— Fragmento —
%%

La última lágrima




Al lugar donde van los últimos suspiros, lágrimas y buenos deseos para un ser querido; lo adornaba un sitio que fungía como una banda sonora que - sin importar si el muerto fue en vida un excelso samaritano o un reverendo hijo de las mil putas – amenizaba los sepelios todos los fines de semana.

Sí, esa que reprodujo canciones a todo volumen para despedir a los difuntos que iban a dormir el sueño de los justos. Desde las más  tradicionales que se mantienen vigentes como artesanías bien talladas hasta las modernas que gozan de una impecable producción pero carecen de alma artística; sonaban en los bafles negros de madera de aquel estadero que gozaba con la muerte.

Por estos primeros días de noviembre, recordé ese sitio. Me placía de estudiar en un colegio cercano al Cementerio Central de la ciudad. Lúgubre e histórico. Un camposanto de arquitectura gótica, paredes blancas, cruces magnas que parecían gárgolas y muchas puertas tan grandes como la imaginación de un conspirador.

Tenía un simpático nombre: 'La Última Lágrima'.

Estaba situado diagonal del cementerio. Tenía una terraza tropical: paredes coloridas con publicidad de una aclamada cerveza surgida en la ciudad muchos años atrás, mesas de madera, un horno artesanal hecho con ladrillos rojos donde asaban pollos y carnes, dos árboles de guayacán en cada extremo que brindaban una digna sombra y sillas de plástico que no resistían al impacto de la menor trifulca.

Al frente, había un balurdo paradero de buses donde me dirigí durante un lustro de mi vida. De las tantas anécdotas que ese lugar me regaló,  sin duda alguna, 'La Última Lágrima' me obsequió sus mejores capítulos.


Antes de entrar al campo santo, ocurrían las escenas más pintorescas que a esa edad vi, que luego normalicé como el crimen en los titulares de prensa.

Me recordaba a la libreta de los muertos en El Don de la Vida de Fernando Vallejo.

-       - ¿Y qué le dejó a usted la que dice que lo parió?
-       -  Su recuerdo envenenado
-   - No, no piense así. Muerto que anote en su libreta, se vuelve aséptico. Sin amores ni rencores, un simple muerto.

%%

— Tarea 1 —
¿Cómo se traduce al inglés esta oración del fragmento: «Por estos primeros días de noviembre, recordé ese sitio.»?
El fragmento y los registros proceden de fuentes distintas.

— Datos mostrados —
%%

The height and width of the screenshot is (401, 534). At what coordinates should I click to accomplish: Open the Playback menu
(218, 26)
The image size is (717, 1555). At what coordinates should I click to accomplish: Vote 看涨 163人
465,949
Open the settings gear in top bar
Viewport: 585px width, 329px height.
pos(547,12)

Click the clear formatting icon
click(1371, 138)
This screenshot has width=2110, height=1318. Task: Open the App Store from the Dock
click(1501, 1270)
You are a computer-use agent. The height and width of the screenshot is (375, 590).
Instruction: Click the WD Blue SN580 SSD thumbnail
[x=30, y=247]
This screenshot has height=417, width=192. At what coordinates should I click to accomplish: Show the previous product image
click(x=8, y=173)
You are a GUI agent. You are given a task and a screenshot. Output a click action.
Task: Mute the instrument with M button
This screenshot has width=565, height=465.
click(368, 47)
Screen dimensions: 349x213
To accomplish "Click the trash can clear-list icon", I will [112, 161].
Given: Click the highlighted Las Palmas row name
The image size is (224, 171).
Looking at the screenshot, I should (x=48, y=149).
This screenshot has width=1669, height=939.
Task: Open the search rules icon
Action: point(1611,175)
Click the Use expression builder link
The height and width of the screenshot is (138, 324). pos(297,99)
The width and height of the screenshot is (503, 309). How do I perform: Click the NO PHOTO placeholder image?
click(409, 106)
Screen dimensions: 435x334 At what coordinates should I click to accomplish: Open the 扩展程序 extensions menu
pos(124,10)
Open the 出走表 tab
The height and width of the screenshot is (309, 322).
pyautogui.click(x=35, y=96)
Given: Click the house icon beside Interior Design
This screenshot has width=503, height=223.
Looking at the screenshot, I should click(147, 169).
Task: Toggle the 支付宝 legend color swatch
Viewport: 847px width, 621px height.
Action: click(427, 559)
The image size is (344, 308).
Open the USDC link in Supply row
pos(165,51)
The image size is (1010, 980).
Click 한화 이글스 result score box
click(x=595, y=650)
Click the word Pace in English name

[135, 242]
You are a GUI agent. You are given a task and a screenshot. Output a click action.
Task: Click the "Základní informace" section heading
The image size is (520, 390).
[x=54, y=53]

%%

— Tarea 2 —
Duplica las líneas de los registros que van desde la que contiene "The image size is (344, 308)." hasta el final de los registros, ambas incluidas.

— Resultado correcto 1 —
During these first days of November, I remembered that place.

— Resultado correcto 2 —
The image size is (344, 308).
Open the USDC link in Supply row
pos(165,51)
The image size is (1010, 980).
Click 한화 이글스 result score box
click(x=595, y=650)
Click the word Pace in English name

[135, 242]
You are a GUI agent. You are given a task and a screenshot. Output a click action.
Task: Click the "Základní informace" section heading
The image size is (520, 390).
[x=54, y=53]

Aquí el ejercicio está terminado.